It was wrong to introduce legislation that puts the banks in a veto position. The banks in this country and across the world had all the answers up to five years ago, they had all the experts and knew every kind of statistic available, but it was all based on a heap of sand. We in this House must be serious about our business of representing ordinary individuals who, through no fault of their own, have this huge difficulty. In many instances, it is causing illnesses and I know of one case where a person was recently diagnosed with a serious illness. The first thing that person's spouse did was to try to get the couple's bank to hold off on the mortgage payments because they were put to the pin of their collar. They were left with just €10 or €15 a week after taking care of all of their commitments and they wanted to know when they could get back to some form of normal living.

It was mentioned over last weekend that the banks will take into account certain spending, such as spending on Sky Sports and so on, but many people in this country do not currently have those services because they simply cannot afford them, given they are putting all their money together to try to ensure their financial commitments are met. It ill behoves us to have banks coming out to say they are dealing with this issue. The regulators and the Central Bank claim they are tearing out their hair in trying to get the banks to deal with these issues. In my experience of dealing with constituents, the banks are dealing with these issues by sending out letter after letter, followed by telephone call after telephone call, and by harassing people.

The simple fact is there is no blood in a stone. The sooner the banks realise this and start dealing with the issue accordingly, the better. No matter how much pressure is put on from the bank head offices and bank managers, they will not be able to get blood from a stone. There are people who cannot sustain their debt and arrangements will have to be put in place for them. This is why this Fianna Fáil motion is so important. All over the country, whether in the suburban commuter belt where house prices escalated or in rural communities, house prices have dropped. More importantly, the ability of people to earn money to pay off their debts has disappeared. If the people in charge of the banks or those regulating the banks think that sending out letters or having three communications a month to a borrower, whether by text, e-mail or otherwise, is going to make any difference, they are very mistaken. It will not make a difference.

We have to stand up on this issue. Deputy Ó Cuív mentioned the issue of fear and there are people in great fear because they want their family homes protected. Until last September or October, there was a line being given out by the banks and financial institutions that the last thing they would do is repossess the family home, but I am sorry to say that language has changed dramatically since then. While we welcome aspects of the Personal Insolvency Act, there are aspects of it with which we have serious concerns. A first point concerns the veto given to the banks but a fundamental point is that the language coming out of the financial institutions has changed the mindset of homeowners. Until September or October of last year, the suggestion was they would try to meet interest-only payments but they are now fearful their homes may be taken. The line in the Sunday newspapers was that they would be reduced to penury in order to pay back their mortgages.

We have to face up to this issue. I congratulate my colleague, Deputy Michael McGrath, on putting down the motion and on the Mortgage Resolution Bill which was launched yesterday in co-operation with our colleague, Senator Thomas Byrne. We need to have an informed and passionate discussion on this issue in the debate today and tomorrow, and not play politics with it. Whether one is on this side of the House or the other side, the issue is far too serious for the people coming into our clinics who are not sleeping at night and who are reducing what they are eating to try to keep the banks or financial institutions from taking their houses. I acknowledge that some institutions such as credit unions are meeting hard-pressed borrowers but a lot more work needs to be done on this issue.

### DATA SECTION
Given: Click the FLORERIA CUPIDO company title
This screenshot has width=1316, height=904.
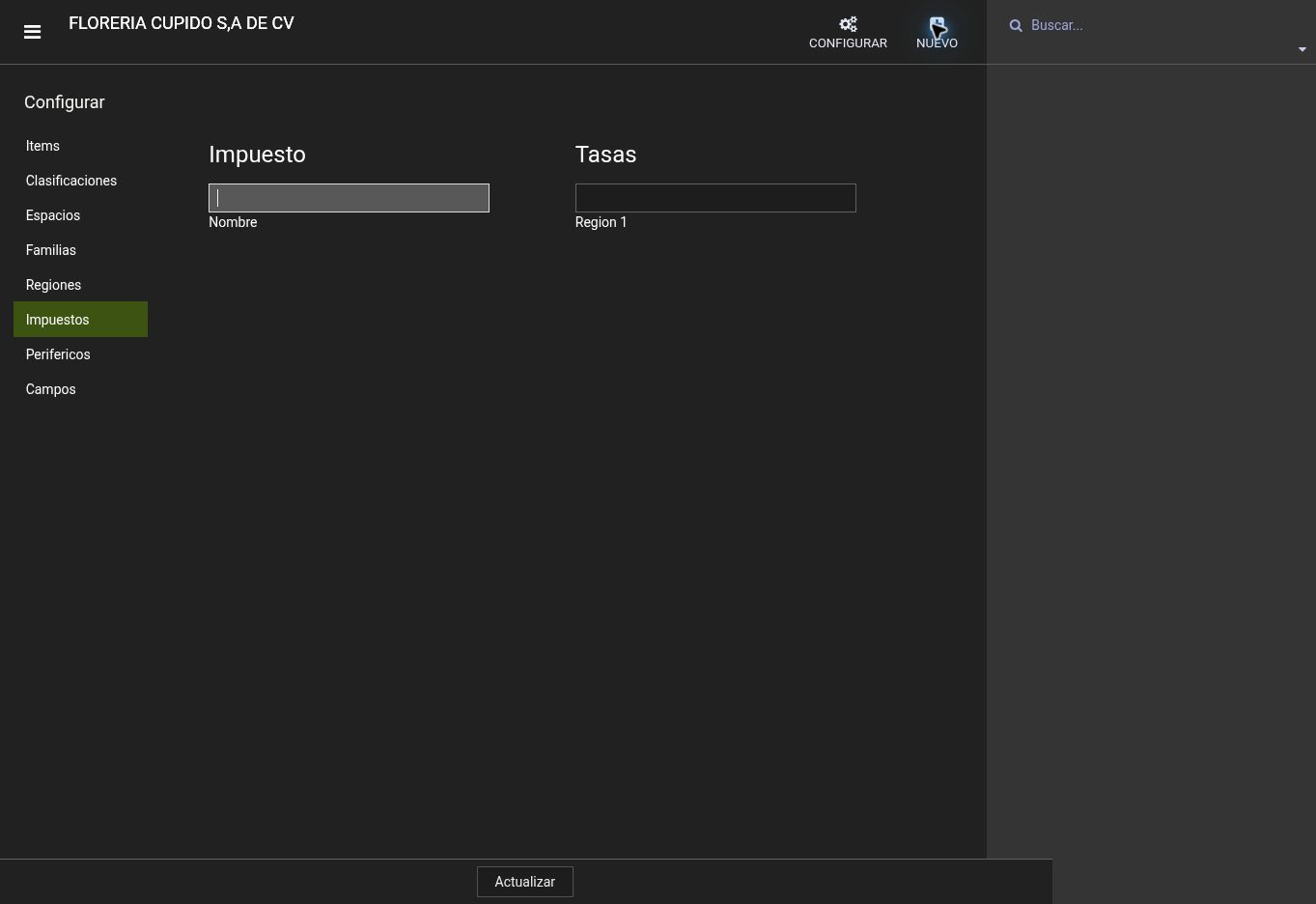Looking at the screenshot, I should [x=182, y=23].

### STUDY QUESTIONS
1 > Translate into French this sentence from the speech on mortgage debt: "There are people who cannot sustain their debt and arrangements will have to be put in place for them."
2 > Please reproduce the part of the speech on mortgage debt between "It was mentioned" and "by harassing people.", inclusive, changing "constituents" to "voters".
3 > Condense the paragraph of the speech on mortgage debt that begins "We have to stand up on this issue." into a shorter version that keeps its main facts.

### TASK ANSWERS
1 > Il y a des personnes qui ne peuvent pas assumer leur dette, et des arrangements devront être mis en place pour elles.

2 >
It was mentioned over last weekend that the banks will take into account certain spending, such as spending on Sky Sports and so on, but many people in this country do not currently have those services because they simply cannot afford them, given they are putting all their money together to try to ensure their financial commitments are met. It ill behoves us to have banks coming out to say they are dealing with this issue. The regulators and the Central Bank claim they are tearing out their hair in trying to get the banks to deal with these issues. In my experience of dealing with voters, the banks are dealing with these issues by sending out letter after letter, followed by telephone call after telephone call, and by harassing people.

3 > People are in great fear for their family homes, as Deputy Ó Cuív noted. Until last September or October, banks and financial institutions said repossessing the family home was the last thing they would do, but that language has changed dramatically. Parts of the Personal Insolvency Act are welcome, but there are serious concerns, first among them the veto given to the banks. The institutions' changed language has also altered homeowners' mindset: where they once hoped to meet interest-only payments, they now fear losing their homes, and the Sunday newspapers said they would be reduced to penury to pay back their mortgages.